Every record shown below is to be output exactly.

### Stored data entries
- Opening Delimiter -

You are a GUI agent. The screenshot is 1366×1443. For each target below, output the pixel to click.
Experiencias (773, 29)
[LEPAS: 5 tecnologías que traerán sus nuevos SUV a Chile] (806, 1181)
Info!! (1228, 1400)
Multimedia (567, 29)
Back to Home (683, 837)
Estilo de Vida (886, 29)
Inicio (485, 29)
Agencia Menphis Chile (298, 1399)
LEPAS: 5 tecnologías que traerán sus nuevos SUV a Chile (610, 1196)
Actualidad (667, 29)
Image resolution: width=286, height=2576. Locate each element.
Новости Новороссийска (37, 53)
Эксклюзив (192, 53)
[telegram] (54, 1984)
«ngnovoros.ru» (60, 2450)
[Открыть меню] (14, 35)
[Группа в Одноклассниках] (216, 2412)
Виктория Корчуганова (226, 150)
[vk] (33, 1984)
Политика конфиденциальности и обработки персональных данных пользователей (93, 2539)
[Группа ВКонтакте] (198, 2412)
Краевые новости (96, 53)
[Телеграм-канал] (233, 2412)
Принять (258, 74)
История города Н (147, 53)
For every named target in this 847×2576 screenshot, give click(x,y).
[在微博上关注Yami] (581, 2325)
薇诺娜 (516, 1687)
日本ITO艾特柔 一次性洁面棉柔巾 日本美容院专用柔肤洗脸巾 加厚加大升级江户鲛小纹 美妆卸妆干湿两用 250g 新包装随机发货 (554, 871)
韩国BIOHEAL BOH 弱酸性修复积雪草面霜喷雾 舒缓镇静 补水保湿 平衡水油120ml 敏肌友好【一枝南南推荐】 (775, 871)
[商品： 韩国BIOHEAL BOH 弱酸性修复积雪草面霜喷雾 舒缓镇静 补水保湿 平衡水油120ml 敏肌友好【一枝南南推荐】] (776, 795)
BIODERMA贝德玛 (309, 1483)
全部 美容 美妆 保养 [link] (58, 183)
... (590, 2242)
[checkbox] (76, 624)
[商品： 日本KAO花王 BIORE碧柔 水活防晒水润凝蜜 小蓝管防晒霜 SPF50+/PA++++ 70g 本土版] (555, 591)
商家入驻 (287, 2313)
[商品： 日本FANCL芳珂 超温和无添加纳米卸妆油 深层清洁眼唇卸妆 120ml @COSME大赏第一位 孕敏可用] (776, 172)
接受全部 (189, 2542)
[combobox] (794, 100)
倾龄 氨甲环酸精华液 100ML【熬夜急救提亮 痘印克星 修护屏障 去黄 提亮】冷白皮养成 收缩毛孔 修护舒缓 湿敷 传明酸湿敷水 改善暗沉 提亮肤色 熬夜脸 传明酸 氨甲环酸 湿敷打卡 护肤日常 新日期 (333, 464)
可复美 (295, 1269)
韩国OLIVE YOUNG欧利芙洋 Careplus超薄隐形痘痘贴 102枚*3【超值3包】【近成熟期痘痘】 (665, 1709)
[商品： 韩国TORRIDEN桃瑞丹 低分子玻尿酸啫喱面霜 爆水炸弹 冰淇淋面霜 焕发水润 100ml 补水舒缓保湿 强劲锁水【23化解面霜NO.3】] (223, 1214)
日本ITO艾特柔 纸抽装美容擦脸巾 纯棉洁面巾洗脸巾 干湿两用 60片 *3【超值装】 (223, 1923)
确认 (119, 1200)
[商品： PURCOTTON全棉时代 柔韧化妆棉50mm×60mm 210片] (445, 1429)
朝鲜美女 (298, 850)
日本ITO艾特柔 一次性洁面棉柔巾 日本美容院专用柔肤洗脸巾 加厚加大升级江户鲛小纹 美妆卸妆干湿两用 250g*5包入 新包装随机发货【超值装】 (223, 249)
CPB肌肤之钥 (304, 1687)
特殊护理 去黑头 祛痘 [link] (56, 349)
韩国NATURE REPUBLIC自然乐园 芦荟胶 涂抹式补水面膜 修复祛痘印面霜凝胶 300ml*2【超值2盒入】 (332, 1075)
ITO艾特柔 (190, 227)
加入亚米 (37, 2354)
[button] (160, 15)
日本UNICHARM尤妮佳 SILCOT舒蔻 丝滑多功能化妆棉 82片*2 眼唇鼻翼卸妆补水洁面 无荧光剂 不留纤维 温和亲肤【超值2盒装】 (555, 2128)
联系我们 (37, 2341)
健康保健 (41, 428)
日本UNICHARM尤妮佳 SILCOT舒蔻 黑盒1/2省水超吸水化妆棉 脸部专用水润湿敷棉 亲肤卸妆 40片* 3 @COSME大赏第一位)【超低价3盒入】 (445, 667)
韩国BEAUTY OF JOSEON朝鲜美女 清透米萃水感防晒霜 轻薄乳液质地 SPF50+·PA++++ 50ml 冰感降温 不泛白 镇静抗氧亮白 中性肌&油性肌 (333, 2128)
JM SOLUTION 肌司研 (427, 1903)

- Closing Delimiter -

### Answer space
You are a GUI agent. The screenshot is 1366×1443. For each target below, output the pixel to click.
Experiencias (773, 29)
[LEPAS: 5 tecnologías que traerán sus nuevos SUV a Chile] (806, 1181)
Info!! (1228, 1400)
Multimedia (567, 29)
Back to Home (683, 837)
Estilo de Vida (886, 29)
Inicio (485, 29)
Agencia Menphis Chile (298, 1399)
LEPAS: 5 tecnologías que traerán sus nuevos SUV a Chile (610, 1196)
Actualidad (667, 29)
Image resolution: width=286, height=2576. Locate each element.
Новости Новороссийска (37, 53)
Эксклюзив (192, 53)
[telegram] (54, 1984)
«ngnovoros.ru» (60, 2450)
[Открыть меню] (14, 35)
[Группа в Одноклассниках] (216, 2412)
Виктория Корчуганова (226, 150)
[vk] (33, 1984)
Политика конфиденциальности и обработки персональных данных пользователей (93, 2539)
[Группа ВКонтакте] (198, 2412)
Краевые новости (96, 53)
[Телеграм-канал] (233, 2412)
Принять (258, 74)
История города Н (147, 53)
For every named target in this 847×2576 screenshot, give click(x,y).
[在微博上关注Yami] (581, 2325)
薇诺娜 (516, 1687)
日本ITO艾特柔 一次性洁面棉柔巾 日本美容院专用柔肤洗脸巾 加厚加大升级江户鲛小纹 美妆卸妆干湿两用 250g 新包装随机发货 (554, 871)
韩国BIOHEAL BOH 弱酸性修复积雪草面霜喷雾 舒缓镇静 补水保湿 平衡水油120ml 敏肌友好【一枝南南推荐】 (775, 871)
[商品： 韩国BIOHEAL BOH 弱酸性修复积雪草面霜喷雾 舒缓镇静 补水保湿 平衡水油120ml 敏肌友好【一枝南南推荐】] (776, 795)
BIODERMA贝德玛 (309, 1483)
全部 美容 美妆 保养 [link] (58, 183)
... (590, 2242)
[checkbox] (76, 624)
[商品： 日本KAO花王 BIORE碧柔 水活防晒水润凝蜜 小蓝管防晒霜 SPF50+/PA++++ 70g 本土版] (555, 591)
商家入驻 (287, 2313)
[商品： 日本FANCL芳珂 超温和无添加纳米卸妆油 深层清洁眼唇卸妆 120ml @COSME大赏第一位 孕敏可用] (776, 172)
接受全部 (189, 2542)
[combobox] (794, 100)
倾龄 氨甲环酸精华液 100ML【熬夜急救提亮 痘印克星 修护屏障 去黄 提亮】冷白皮养成 收缩毛孔 修护舒缓 湿敷 传明酸湿敷水 改善暗沉 提亮肤色 熬夜脸 传明酸 氨甲环酸 湿敷打卡 护肤日常 新日期 (333, 464)
可复美 (295, 1269)
韩国OLIVE YOUNG欧利芙洋 Careplus超薄隐形痘痘贴 102枚*3【超值3包】【近成熟期痘痘】 (665, 1709)
[商品： 韩国TORRIDEN桃瑞丹 低分子玻尿酸啫喱面霜 爆水炸弹 冰淇淋面霜 焕发水润 100ml 补水舒缓保湿 强劲锁水【23化解面霜NO.3】] (223, 1214)
日本ITO艾特柔 纸抽装美容擦脸巾 纯棉洁面巾洗脸巾 干湿两用 60片 *3【超值装】 (223, 1923)
确认 (119, 1200)
[商品： PURCOTTON全棉时代 柔韧化妆棉50mm×60mm 210片] (445, 1429)
朝鲜美女 (298, 850)
日本ITO艾特柔 一次性洁面棉柔巾 日本美容院专用柔肤洗脸巾 加厚加大升级江户鲛小纹 美妆卸妆干湿两用 250g*5包入 新包装随机发货【超值装】 (223, 249)
CPB肌肤之钥 (304, 1687)
特殊护理 去黑头 祛痘 [link] (56, 349)
韩国NATURE REPUBLIC自然乐园 芦荟胶 涂抹式补水面膜 修复祛痘印面霜凝胶 300ml*2【超值2盒入】 (332, 1075)
ITO艾特柔 (190, 227)
加入亚米 (37, 2354)
[button] (160, 15)
日本UNICHARM尤妮佳 SILCOT舒蔻 丝滑多功能化妆棉 82片*2 眼唇鼻翼卸妆补水洁面 无荧光剂 不留纤维 温和亲肤【超值2盒装】 (555, 2128)
联系我们 (37, 2341)
健康保健 (41, 428)
日本UNICHARM尤妮佳 SILCOT舒蔻 黑盒1/2省水超吸水化妆棉 脸部专用水润湿敷棉 亲肤卸妆 40片* 3 @COSME大赏第一位)【超低价3盒入】 (445, 667)
韩国BEAUTY OF JOSEON朝鲜美女 清透米萃水感防晒霜 轻薄乳液质地 SPF50+·PA++++ 50ml 冰感降温 不泛白 镇静抗氧亮白 中性肌&油性肌 (333, 2128)
JM SOLUTION 肌司研 (427, 1903)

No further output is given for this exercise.